[Rows of pointing data]
↓↓↓
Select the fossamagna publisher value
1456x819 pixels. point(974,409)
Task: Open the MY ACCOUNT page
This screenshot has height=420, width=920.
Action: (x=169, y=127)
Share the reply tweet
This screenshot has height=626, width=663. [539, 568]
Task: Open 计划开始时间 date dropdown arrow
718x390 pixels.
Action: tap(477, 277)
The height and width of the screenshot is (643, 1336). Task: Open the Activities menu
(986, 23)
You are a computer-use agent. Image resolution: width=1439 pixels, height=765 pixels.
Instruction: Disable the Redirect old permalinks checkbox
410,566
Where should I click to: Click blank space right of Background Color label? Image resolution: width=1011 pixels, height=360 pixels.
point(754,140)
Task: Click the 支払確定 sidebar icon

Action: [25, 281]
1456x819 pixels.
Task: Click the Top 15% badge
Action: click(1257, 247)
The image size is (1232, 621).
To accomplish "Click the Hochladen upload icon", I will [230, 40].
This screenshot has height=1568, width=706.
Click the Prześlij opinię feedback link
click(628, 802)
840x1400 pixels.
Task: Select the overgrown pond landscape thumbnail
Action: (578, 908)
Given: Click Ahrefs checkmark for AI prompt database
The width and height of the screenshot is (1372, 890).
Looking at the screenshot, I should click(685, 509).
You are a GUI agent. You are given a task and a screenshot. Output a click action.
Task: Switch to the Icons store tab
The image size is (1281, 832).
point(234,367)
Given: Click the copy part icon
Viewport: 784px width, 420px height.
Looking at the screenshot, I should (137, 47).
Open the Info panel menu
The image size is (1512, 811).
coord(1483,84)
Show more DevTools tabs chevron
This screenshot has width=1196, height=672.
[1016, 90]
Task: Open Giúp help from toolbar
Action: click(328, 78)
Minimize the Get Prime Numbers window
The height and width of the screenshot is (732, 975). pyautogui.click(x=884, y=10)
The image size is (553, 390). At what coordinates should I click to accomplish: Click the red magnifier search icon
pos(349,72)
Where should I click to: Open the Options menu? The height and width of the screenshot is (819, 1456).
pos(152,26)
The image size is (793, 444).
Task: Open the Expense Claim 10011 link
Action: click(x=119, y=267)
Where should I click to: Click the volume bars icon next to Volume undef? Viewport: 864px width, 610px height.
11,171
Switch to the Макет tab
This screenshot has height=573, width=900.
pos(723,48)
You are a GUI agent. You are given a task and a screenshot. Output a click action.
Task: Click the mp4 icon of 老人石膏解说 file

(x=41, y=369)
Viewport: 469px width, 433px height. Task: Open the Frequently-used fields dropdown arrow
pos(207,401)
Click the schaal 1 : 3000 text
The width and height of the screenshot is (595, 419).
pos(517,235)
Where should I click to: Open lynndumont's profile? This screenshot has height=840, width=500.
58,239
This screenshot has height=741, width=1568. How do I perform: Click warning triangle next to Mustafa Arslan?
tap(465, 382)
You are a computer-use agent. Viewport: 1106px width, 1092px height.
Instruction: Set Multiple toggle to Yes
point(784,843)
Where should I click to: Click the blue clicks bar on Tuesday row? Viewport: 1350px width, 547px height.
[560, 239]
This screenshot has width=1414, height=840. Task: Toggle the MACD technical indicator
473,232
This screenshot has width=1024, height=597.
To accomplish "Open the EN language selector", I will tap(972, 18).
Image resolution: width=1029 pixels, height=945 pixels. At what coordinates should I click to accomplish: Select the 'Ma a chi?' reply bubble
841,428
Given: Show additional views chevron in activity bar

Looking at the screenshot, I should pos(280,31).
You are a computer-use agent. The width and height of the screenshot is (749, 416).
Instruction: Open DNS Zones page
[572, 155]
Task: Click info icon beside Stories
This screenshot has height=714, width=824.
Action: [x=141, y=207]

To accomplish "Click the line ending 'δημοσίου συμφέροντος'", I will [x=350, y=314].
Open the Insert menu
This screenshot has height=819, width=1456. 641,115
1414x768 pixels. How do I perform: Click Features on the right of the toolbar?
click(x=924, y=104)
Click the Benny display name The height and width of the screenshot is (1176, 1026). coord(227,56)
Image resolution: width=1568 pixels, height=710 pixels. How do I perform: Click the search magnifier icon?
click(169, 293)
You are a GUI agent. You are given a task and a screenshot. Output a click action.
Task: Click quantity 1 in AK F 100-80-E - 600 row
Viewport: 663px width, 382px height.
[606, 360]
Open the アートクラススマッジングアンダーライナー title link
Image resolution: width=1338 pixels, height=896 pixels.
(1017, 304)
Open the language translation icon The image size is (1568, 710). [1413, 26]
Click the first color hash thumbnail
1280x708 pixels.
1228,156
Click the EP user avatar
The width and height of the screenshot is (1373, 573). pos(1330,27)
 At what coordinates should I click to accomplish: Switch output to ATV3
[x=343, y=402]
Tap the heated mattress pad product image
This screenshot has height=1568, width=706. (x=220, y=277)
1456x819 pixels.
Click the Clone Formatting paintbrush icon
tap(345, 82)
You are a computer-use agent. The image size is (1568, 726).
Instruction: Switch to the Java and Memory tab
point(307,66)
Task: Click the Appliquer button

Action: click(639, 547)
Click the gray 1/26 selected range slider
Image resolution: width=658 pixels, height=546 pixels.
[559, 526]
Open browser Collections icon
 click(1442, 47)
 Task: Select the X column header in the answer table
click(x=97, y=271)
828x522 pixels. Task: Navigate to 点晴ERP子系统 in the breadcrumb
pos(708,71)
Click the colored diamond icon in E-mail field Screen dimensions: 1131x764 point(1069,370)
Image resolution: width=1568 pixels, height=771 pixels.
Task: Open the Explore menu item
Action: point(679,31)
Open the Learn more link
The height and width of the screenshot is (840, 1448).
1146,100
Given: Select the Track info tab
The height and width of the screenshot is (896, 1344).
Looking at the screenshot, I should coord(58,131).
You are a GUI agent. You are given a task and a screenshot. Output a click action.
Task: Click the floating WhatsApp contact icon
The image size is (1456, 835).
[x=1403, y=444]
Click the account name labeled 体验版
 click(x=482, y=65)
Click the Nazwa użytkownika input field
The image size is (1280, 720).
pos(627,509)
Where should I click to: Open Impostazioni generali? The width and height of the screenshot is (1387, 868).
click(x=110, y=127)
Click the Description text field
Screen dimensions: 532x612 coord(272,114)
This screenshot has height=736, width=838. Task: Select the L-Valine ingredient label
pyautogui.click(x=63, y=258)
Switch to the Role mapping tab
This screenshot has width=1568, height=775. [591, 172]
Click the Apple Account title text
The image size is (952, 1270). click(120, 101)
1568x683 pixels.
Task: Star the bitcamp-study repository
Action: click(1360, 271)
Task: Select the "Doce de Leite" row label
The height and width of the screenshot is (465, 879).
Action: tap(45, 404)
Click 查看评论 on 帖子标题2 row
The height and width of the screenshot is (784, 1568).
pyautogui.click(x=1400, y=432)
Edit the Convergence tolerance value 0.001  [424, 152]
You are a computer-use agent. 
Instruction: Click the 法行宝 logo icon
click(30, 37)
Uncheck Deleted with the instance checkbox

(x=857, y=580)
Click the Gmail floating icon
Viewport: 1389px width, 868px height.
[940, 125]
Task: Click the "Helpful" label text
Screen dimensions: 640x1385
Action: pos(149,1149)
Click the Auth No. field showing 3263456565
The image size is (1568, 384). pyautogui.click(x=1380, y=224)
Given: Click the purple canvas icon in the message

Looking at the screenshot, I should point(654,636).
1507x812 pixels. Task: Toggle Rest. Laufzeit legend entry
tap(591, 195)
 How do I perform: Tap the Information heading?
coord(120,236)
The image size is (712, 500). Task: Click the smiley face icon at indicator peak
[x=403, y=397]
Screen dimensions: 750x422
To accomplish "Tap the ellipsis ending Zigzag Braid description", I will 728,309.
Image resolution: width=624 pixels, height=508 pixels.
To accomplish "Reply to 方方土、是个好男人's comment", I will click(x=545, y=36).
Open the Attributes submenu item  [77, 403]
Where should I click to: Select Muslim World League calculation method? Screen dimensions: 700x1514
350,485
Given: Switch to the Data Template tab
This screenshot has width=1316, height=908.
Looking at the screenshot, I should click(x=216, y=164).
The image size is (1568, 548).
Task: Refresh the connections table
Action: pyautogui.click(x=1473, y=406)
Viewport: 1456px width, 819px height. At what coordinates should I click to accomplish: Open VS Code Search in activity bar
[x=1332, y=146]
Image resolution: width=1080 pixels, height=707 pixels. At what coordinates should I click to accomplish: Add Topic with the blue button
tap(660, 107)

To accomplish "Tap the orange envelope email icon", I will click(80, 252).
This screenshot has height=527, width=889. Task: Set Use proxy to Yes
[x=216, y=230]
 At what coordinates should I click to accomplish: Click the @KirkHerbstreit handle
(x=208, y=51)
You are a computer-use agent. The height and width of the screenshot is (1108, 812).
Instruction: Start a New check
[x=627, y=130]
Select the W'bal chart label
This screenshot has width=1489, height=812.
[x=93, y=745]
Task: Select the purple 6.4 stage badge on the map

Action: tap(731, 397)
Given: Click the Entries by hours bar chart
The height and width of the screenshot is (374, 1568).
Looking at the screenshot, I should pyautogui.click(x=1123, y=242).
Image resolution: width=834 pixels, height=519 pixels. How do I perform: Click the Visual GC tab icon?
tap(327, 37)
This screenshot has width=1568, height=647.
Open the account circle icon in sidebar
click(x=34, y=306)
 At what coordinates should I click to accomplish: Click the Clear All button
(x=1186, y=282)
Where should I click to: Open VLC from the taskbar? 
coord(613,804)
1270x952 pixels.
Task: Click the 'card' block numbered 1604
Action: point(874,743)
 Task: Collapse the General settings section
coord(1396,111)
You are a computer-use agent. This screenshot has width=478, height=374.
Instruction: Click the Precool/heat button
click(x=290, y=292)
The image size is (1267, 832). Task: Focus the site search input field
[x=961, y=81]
↑↑↑
Write out the rows between the line containing "This screenshot has height=736, width=838." and the line containing "Open the Attributes", inclusive, copying them exactly.

- OUTPUT FOR THIS EXERCISE -
This screenshot has height=736, width=838. Task: Select the L-Valine ingredient label
pyautogui.click(x=63, y=258)
Switch to the Role mapping tab
This screenshot has width=1568, height=775. [591, 172]
Click the Apple Account title text
The image size is (952, 1270). click(120, 101)
1568x683 pixels.
Task: Star the bitcamp-study repository
Action: click(1360, 271)
Task: Select the "Doce de Leite" row label
The height and width of the screenshot is (465, 879).
Action: tap(45, 404)
Click 查看评论 on 帖子标题2 row
The height and width of the screenshot is (784, 1568).
pyautogui.click(x=1400, y=432)
Edit the Convergence tolerance value 0.001  [424, 152]
You are a computer-use agent. 
Instruction: Click the 法行宝 logo icon
click(30, 37)
Uncheck Deleted with the instance checkbox

(x=857, y=580)
Click the Gmail floating icon
Viewport: 1389px width, 868px height.
[940, 125]
Task: Click the "Helpful" label text
Screen dimensions: 640x1385
Action: pos(149,1149)
Click the Auth No. field showing 3263456565
The image size is (1568, 384). pyautogui.click(x=1380, y=224)
Given: Click the purple canvas icon in the message

Looking at the screenshot, I should point(654,636).
1507x812 pixels. Task: Toggle Rest. Laufzeit legend entry
tap(591, 195)
 How do I perform: Tap the Information heading?
coord(120,236)
The image size is (712, 500). Task: Click the smiley face icon at indicator peak
[x=403, y=397]
Screen dimensions: 750x422
To accomplish "Tap the ellipsis ending Zigzag Braid description", I will 728,309.
Image resolution: width=624 pixels, height=508 pixels.
To accomplish "Reply to 方方土、是个好男人's comment", I will click(x=545, y=36).
Open the Attributes submenu item  [77, 403]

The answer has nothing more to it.